RECORD LIST:
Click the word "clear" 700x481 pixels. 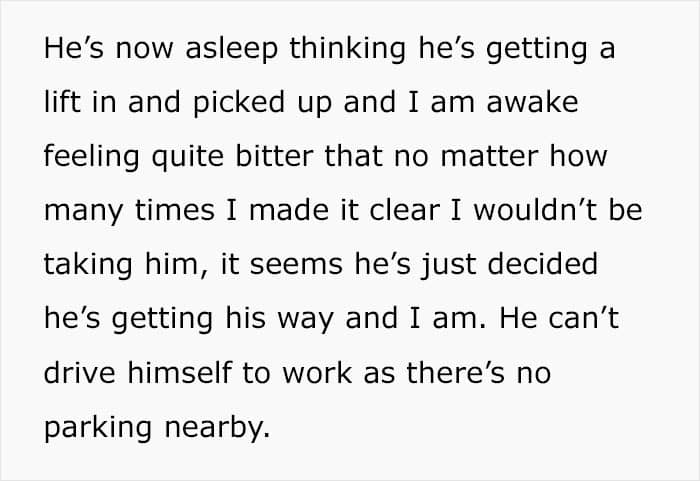[x=404, y=210]
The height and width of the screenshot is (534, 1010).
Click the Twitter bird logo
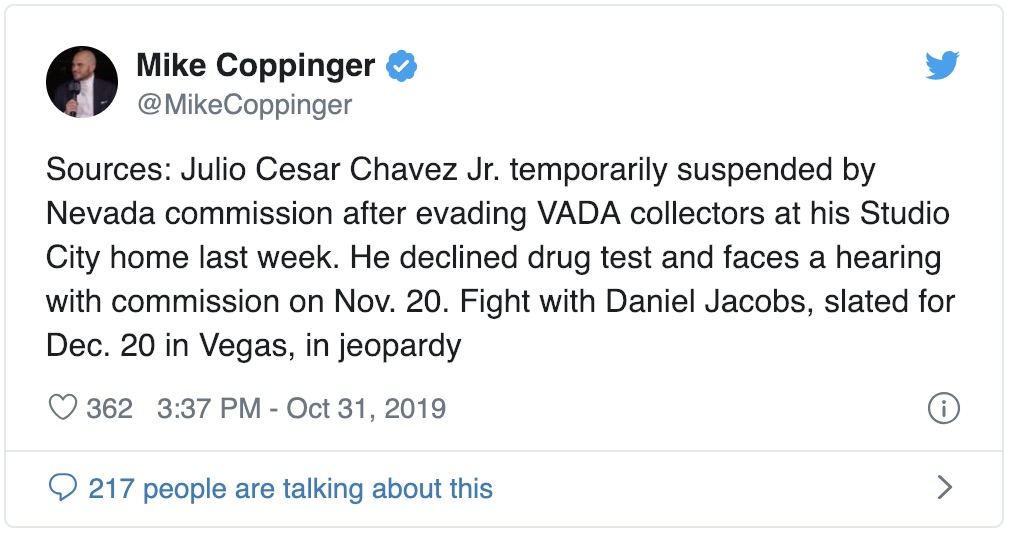[942, 66]
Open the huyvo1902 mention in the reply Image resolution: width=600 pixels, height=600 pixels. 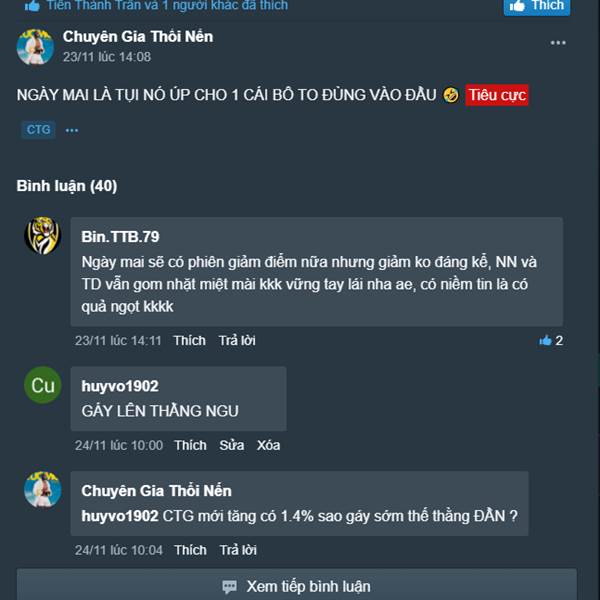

WHAT THE EXERCISE ASKS:
Reproduce the material word for word, beginning at the line that contains "The height and" and continuing through the end of the material. Leave the pictures out of your answer.

WRITTEN REPLY:
The height and width of the screenshot is (534, 1010).
Click the Twitter bird logo
[942, 66]
Open the huyvo1902 mention in the reply Image resolution: width=600 pixels, height=600 pixels. 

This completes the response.